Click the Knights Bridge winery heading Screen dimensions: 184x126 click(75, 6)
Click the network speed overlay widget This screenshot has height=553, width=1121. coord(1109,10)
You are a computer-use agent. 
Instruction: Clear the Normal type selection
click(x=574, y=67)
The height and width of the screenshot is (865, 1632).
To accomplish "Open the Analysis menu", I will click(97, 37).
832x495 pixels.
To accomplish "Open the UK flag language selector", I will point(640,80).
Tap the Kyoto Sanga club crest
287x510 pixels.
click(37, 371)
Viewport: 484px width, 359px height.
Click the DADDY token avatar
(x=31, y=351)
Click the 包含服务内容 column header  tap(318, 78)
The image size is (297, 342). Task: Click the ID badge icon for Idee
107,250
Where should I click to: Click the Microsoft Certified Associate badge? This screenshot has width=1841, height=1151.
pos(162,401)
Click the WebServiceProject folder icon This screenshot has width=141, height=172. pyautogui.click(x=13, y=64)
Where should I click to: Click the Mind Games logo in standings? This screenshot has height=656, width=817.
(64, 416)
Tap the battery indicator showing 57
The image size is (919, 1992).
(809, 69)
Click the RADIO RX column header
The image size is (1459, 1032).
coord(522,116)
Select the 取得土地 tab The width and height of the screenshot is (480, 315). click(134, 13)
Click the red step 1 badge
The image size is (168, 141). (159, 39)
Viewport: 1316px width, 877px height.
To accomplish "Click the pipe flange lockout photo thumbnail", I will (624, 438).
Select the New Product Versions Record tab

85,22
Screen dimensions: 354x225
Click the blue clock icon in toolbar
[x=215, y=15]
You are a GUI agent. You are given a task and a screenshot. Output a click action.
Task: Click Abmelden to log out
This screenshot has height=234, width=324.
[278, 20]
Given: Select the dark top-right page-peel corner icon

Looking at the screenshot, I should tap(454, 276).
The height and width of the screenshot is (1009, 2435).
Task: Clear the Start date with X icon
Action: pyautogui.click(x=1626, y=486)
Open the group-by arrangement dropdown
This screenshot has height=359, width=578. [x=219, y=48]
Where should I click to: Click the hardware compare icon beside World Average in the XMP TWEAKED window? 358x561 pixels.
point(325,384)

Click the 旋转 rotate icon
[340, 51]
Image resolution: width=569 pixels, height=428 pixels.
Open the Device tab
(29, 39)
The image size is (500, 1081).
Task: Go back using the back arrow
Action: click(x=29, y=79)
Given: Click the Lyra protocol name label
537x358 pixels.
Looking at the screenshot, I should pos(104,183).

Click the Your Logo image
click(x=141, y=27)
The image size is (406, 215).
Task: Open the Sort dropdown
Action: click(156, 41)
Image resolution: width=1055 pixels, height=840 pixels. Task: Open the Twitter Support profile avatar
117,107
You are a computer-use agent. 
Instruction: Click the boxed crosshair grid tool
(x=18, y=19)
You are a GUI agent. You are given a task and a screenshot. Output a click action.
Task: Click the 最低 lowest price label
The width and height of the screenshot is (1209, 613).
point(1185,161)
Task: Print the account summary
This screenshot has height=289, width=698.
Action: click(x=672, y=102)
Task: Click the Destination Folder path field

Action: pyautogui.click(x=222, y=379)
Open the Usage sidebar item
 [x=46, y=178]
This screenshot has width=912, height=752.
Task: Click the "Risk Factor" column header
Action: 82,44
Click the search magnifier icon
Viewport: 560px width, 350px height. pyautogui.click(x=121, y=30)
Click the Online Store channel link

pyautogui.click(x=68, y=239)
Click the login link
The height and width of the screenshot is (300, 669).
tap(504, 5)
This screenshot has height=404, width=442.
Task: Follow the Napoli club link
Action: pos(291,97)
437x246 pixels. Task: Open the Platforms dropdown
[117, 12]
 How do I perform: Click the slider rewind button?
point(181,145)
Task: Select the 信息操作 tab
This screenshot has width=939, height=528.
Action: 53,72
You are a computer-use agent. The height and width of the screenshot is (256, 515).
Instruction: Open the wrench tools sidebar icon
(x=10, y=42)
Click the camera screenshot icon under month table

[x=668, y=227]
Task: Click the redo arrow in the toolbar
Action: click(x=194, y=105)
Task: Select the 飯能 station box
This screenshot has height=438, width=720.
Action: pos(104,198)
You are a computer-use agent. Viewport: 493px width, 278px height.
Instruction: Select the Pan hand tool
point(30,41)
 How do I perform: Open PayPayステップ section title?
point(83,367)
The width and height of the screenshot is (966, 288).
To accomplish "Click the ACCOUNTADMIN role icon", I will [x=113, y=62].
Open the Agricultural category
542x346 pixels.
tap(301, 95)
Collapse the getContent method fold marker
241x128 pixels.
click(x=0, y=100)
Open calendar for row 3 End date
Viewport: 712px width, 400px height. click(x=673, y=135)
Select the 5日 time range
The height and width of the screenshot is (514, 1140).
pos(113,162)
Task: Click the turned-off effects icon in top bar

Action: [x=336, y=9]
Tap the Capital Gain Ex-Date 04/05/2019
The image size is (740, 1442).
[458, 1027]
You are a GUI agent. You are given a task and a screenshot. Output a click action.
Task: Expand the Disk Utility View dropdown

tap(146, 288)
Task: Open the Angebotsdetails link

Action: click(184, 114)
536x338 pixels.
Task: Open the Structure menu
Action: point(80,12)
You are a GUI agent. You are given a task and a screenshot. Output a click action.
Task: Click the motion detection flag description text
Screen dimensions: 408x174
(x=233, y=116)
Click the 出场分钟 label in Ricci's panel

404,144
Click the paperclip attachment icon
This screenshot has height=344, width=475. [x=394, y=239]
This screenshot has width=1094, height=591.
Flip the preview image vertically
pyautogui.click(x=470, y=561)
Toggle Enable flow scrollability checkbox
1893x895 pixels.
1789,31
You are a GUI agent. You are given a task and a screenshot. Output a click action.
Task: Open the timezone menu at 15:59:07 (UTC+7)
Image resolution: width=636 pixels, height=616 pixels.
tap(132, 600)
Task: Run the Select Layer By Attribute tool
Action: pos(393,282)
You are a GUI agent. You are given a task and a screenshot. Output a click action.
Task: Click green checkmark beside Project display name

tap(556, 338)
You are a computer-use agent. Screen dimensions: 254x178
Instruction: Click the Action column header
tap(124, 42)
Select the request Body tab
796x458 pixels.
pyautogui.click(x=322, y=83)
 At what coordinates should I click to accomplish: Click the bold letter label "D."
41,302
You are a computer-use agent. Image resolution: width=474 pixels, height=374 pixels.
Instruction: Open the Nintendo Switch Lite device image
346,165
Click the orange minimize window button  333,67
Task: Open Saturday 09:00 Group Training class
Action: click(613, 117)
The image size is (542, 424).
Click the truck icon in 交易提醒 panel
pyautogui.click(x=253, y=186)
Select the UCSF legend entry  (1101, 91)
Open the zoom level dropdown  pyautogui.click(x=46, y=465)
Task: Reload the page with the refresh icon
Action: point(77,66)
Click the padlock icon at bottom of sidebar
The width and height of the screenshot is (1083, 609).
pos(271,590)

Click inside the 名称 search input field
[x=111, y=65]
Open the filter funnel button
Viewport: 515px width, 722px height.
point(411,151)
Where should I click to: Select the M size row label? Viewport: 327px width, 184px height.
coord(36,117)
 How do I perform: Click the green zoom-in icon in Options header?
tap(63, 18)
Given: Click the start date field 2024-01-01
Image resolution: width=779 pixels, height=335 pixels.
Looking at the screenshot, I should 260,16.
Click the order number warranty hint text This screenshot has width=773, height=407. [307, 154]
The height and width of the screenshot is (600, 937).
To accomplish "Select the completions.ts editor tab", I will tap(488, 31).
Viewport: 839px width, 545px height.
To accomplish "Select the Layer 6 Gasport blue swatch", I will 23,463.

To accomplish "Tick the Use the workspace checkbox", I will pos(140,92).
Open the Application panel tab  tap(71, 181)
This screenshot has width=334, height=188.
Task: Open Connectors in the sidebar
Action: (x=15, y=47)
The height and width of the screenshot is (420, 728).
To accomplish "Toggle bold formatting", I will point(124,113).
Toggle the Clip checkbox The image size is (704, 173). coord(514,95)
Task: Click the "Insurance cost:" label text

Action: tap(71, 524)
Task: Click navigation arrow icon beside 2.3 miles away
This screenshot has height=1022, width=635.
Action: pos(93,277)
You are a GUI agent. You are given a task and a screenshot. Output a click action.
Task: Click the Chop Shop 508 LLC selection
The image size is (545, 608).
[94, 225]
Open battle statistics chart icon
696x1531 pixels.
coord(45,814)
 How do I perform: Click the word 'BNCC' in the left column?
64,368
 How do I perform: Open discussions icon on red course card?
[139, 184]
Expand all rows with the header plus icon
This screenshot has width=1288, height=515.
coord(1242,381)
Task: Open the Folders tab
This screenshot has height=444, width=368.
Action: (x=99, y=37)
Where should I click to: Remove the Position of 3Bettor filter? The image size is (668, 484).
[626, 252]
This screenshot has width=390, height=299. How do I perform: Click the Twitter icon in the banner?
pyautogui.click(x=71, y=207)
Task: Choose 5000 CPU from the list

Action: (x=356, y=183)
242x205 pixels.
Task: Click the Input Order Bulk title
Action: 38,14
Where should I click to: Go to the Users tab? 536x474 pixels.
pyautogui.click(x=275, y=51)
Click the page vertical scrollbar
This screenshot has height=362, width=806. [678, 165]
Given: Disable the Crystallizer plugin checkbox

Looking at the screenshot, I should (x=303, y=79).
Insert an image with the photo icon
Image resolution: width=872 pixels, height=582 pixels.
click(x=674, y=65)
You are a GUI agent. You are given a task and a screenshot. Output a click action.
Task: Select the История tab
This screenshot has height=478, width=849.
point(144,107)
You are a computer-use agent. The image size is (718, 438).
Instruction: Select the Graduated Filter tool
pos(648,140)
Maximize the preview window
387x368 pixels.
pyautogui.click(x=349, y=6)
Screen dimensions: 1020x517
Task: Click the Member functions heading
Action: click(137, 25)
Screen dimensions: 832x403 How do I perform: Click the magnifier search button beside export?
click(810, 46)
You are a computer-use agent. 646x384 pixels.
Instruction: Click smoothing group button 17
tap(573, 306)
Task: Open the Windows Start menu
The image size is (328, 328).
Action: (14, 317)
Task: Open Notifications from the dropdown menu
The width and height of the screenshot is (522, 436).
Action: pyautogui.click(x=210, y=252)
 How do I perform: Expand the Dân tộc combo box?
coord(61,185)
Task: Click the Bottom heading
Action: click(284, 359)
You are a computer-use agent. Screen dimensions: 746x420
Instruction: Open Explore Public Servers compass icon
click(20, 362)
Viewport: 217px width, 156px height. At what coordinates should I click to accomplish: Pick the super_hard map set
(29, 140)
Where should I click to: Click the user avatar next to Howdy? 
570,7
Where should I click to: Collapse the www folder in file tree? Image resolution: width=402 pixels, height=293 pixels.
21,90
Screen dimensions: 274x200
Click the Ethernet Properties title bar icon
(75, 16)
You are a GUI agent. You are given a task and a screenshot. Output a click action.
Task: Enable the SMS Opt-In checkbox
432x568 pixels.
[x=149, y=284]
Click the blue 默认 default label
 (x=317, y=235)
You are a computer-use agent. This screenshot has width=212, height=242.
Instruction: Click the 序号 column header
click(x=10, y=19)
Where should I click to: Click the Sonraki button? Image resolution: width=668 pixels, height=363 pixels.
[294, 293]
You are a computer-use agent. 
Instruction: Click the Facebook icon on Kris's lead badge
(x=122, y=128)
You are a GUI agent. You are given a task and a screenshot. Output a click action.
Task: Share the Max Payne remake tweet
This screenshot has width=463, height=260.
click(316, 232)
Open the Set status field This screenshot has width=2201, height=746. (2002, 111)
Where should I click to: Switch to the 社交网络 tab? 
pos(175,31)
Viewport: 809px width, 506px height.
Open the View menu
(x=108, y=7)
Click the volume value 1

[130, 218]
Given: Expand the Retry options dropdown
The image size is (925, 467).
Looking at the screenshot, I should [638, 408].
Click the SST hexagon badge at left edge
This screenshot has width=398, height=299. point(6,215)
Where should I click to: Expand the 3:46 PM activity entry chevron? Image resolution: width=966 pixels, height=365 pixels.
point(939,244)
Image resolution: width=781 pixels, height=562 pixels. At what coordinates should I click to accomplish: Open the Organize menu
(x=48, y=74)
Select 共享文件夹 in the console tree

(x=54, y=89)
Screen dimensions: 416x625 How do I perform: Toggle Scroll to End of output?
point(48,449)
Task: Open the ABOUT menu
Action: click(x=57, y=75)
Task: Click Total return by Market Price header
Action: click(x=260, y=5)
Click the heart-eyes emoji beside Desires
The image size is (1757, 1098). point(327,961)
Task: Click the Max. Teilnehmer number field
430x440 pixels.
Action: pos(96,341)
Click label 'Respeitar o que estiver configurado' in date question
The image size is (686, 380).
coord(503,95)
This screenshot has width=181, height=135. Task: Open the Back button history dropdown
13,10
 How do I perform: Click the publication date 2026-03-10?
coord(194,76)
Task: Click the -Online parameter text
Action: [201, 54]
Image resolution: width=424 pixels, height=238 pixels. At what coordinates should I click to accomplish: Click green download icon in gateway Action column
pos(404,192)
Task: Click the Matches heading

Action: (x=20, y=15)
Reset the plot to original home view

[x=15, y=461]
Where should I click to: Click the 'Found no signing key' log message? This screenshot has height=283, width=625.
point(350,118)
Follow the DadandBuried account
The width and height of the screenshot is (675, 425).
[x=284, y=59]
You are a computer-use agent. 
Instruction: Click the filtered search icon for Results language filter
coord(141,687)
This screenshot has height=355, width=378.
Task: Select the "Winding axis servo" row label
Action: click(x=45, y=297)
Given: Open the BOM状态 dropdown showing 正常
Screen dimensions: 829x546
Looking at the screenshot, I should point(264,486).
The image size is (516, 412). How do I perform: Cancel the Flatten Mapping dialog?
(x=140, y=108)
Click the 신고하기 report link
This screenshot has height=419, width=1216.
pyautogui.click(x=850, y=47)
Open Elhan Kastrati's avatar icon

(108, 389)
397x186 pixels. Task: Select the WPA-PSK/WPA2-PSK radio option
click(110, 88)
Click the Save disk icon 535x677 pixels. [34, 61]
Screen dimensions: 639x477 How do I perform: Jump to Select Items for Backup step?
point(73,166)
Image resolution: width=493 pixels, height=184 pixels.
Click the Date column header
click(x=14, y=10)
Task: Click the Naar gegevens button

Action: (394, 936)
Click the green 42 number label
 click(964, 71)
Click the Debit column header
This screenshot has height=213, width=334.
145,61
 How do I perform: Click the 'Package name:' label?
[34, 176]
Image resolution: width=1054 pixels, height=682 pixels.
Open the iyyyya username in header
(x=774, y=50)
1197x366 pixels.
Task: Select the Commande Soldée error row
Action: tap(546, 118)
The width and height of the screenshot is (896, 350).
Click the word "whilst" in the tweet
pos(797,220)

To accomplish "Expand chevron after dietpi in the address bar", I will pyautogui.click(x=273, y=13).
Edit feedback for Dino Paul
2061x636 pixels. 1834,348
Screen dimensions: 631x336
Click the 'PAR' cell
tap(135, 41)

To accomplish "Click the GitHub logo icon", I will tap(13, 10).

== == ==

Work to complete.
Please return exactly the lines from the first line of the material through the one with "Click the WebServiceProject", and no lines after it.

Task response.
Click the Knights Bridge winery heading Screen dimensions: 184x126 click(75, 6)
Click the network speed overlay widget This screenshot has height=553, width=1121. coord(1109,10)
You are a computer-use agent. 
Instruction: Clear the Normal type selection
click(x=574, y=67)
The height and width of the screenshot is (865, 1632).
To accomplish "Open the Analysis menu", I will click(97, 37).
832x495 pixels.
To accomplish "Open the UK flag language selector", I will point(640,80).
Tap the Kyoto Sanga club crest
287x510 pixels.
click(37, 371)
Viewport: 484px width, 359px height.
Click the DADDY token avatar
(x=31, y=351)
Click the 包含服务内容 column header  tap(318, 78)
The image size is (297, 342). Task: Click the ID badge icon for Idee
107,250
Where should I click to: Click the Microsoft Certified Associate badge? This screenshot has width=1841, height=1151.
pos(162,401)
Click the WebServiceProject folder icon This screenshot has width=141, height=172. pyautogui.click(x=13, y=64)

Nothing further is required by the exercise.